Devenir une société à mission ancre des engagements sociaux et environnementaux dans les statuts de l’entreprise. Cela agit comme un puissant levier de mobilisation interne et peut concrètement orienter les politiques de l’entreprise, notamment en favorisant un recrutement plus diversifié (seniors, handicap, reconversion).
« Le fait d’être devenu société à mission […] c’est vraiment une volonté commune qui est initiée par les collaborateurs et qui nous a amené effectivement à réfléchir à la façon dont on peut changer la façon dont on accompagne les clients. » – Océane Lentin
Pourquoi les femmes hésitent-elles à demander des postes de manager ?
Les femmes hésitent souvent car elles attendent une reconnaissance ‘naturelle’ de leurs compétences et veulent cocher toutes les cases avant de se sentir légitimes. Elles sont moins nombreuses que les hommes à exprimer proactivement leur désir d’évoluer vers des postes de management.

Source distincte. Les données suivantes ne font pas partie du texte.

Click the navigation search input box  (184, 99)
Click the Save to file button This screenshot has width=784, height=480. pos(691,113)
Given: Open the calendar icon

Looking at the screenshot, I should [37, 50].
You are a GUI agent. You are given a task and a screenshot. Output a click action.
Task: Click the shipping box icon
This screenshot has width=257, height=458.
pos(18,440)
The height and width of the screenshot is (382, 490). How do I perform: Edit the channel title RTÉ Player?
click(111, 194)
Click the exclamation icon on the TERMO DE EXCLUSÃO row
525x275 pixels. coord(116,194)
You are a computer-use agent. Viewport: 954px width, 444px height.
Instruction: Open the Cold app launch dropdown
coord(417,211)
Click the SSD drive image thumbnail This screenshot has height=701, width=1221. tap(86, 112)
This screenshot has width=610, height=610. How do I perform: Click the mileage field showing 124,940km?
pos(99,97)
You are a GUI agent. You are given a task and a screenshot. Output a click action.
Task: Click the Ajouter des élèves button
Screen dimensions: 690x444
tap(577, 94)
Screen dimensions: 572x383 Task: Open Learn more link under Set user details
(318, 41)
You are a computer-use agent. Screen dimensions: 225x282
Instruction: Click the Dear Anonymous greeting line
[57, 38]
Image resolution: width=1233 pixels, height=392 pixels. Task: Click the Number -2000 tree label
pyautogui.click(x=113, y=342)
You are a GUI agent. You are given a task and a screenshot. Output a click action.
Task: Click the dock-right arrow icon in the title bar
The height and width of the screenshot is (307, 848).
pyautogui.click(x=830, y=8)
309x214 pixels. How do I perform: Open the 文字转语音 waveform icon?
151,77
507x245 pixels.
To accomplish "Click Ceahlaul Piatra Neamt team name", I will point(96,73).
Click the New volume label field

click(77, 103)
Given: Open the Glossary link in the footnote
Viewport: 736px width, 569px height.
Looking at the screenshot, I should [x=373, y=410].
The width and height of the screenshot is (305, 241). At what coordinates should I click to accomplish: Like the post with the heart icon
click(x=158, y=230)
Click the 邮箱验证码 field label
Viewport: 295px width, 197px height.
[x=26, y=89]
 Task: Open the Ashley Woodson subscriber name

« On a les hommes qui lèvent la main et qui disent ‘Moi je veux être manager’ et on a très peu de femmes qui font cette démarche là de dire ‘moi je veux être manager’. » – Laetitia Randrianasolo
Comment la parité au sein du comité de direction influence-t-elle l’entreprise ?
Une parité au sein du comité de direction envoie un signal fort à toute l’entreprise. Elle peut faciliter la prise de parole et l’expression des ambitions des femmes à tous les niveaux, car elles se sentent plus à l’aise et légitimes pour discuter de leur carrière avec des femmes dirigeantes.
« C’est peut-être plus facile si le directeur de service est une femme ou qu’il y a en tout cas des femmes au comex. Donc voilà, soyons aussi vigilants sur l’équipe dirigeante. » – Dorothée Mani
Comment accompagner les collaborateurs qui ne peuvent pas suivre une transformation ?
Il faut reconnaître que tout le monde ne peut pas s’adapter à un changement majeur. L’enjeu est de se fixer des objectifs clairs et, pour ceux qui ne peuvent pas suivre, de les accompagner avec bienveillance pour éviter la frustration et la souffrance, en les aidant à valoriser leurs compétences pour un autre projet.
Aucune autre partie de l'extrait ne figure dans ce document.